Ao todo, são mais de cinco mil itens que fazem do lugar uma espécie de pequeno museu no bairro da periferia de Cabo Frio. Além das telas, o acervo conta com peças de porcelana; jogos de jantar ingleses, franceses e de outras procedências; estátuas de cerâmica e de terracota; tapetes persas; relógios antigos, e outros itens, como uma imponente cristaleira dos anos 1960, amealhados em mais de 30 anos de atividade com artigos de arte. ‘Seu’ Ronaldo valoriza cada um dos objetos do antiquário, relíquias também feitas por mãos hábeis e anônimas, mas não menos belas. A aparentemente improvável ligação do técnico de plataforma com o universo dos leilõese galerias começou no começo da década de 1990, em São Paulo, onde morava na época, quando ainda dividia a atenção com a atividade em alto mar.
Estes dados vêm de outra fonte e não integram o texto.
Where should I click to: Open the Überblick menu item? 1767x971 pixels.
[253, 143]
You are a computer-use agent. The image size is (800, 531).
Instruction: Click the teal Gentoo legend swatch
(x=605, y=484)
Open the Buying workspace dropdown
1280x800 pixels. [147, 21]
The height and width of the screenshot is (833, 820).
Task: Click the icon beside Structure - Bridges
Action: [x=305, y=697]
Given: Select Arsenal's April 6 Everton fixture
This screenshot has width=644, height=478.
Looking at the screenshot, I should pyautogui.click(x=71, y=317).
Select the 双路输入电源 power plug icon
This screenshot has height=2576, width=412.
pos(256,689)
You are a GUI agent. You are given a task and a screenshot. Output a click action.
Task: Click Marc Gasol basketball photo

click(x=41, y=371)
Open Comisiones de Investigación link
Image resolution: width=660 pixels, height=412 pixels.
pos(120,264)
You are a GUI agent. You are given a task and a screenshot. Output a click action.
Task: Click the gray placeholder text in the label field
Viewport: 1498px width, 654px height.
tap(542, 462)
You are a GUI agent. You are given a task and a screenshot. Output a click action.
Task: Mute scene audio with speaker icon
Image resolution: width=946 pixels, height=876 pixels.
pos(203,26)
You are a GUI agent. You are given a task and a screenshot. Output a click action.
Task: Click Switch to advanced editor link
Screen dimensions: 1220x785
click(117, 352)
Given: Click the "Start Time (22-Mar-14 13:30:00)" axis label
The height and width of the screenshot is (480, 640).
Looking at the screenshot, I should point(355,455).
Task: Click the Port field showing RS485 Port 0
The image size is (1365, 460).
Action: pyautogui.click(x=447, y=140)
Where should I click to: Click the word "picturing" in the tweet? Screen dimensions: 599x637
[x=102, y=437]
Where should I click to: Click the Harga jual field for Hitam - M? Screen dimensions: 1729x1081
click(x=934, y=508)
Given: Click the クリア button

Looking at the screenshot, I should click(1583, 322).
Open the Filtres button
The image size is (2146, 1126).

Dispensado de um projeto, aplicou as economias em mais de 90 quadros de nu artístico comprados do amigo pintor Walter Saraiva, para revendê-los em conhecidas feiras de antiguidade paulistanas, como a que funciona até hoje na Praça Benedito Calixto, no Bixiga e no MASP. Ele conta que, em seguida, atuou como ‘marchand’ (intermediário) para um leiloeiro argentino. Tudo ia bem, mas o rentável mercado no estado vizinho foi deixado de lado, em 1995, quando a irmã o chamou para morar em Cabo Frio. A saudade da praia fez o carioca radicado na Paulicéia não pensar duas vezes.

– Eu fiquei doido, um frio danado. Eu estava bem lá, mas larguei tudo, pensando que em Cabo Frio eu iria à praia todo dia. Ilusão, não vou nada. Lá em tinha tudo: carro, casa. Hoje eu tenho minha casa e essa loja. Eu trouxe um monte de quadros de nu, o Saraiva ainda era vivo. Comecei a expor e conheci muitos artistas aqui, como Reinaldo Caó, Oliveira Celso e Maria Bandeira. Comecei a trabalhar com eles na Praça Porto Rocha – disse, relembrando dos primeiros tempos na região. 

A experiência obtida ao longo dos anos, aliado ao estudo de História da Arte, fez ‘seu’ Ronaldo conhecer os atalhos do mercado de compra e venda e também a se prevenir quanto a possíveis espertalhões e falsários que lhe queiram passar a perna. Também aprendeu a trabalhar a paciência, dada a incerteza do mercado de objetos de arte. O dono do antiquário comenta que pode fazer uma grande venda, de milhares de reais, de uma só vez e passar semanas sem que uma única peça seja vendida na loja. De todo modo, a renda da aposentadoria e de um imóvel de veraneio alugado não deixam que ele passe qualquer aperto financeiro.

Com peças cujos valores variam de R$ 15 a R$ 3 mil, o antiquário tem clientes fixos de Cabo Frio, Búzios, Rio de Janeiro, São Paulo e de outras cidades, além de também atrair olhares e visitas de curiosos. Recentemente, ‘seu’ Ronaldo vendeu uma tela do pintor Carybé (1911-1997) para o cantor Lulu Santos, em visita por Cabo Frio para um show. 

Divorciado e pai de um casal de filhos que ele diz não ligar para o seu ofício, ‘seu’ Ronaldo mantém o negócio, com alma e paixão de colecionador. Sozinho, embora em busca de um ajudante, por causa das limitações impostas pelo próprio tempo, as mesmas que o impedem de continuar o antigo ofício de restaurador de móveis de grande porte, hoje restrito a pequenos bancos e cadeiras que não o obriguem a trabalhar em posição desconfortável. Diante do que viveu no comércio de arte, o velho dono de antiquário conclui ser ele próprio uma raridade em meio a tantas outras que ele compra e vende.

– Sabe como eu compro muita coisa? As pessoas param de carro e dizem que a mãe o pai morreu, o avô morreu, e quer se desfazer disso. É assim que compro. É muita gente, não é pouca não. Isso só tem valor para gente. Sou um apaixonado pela arte – finaliza.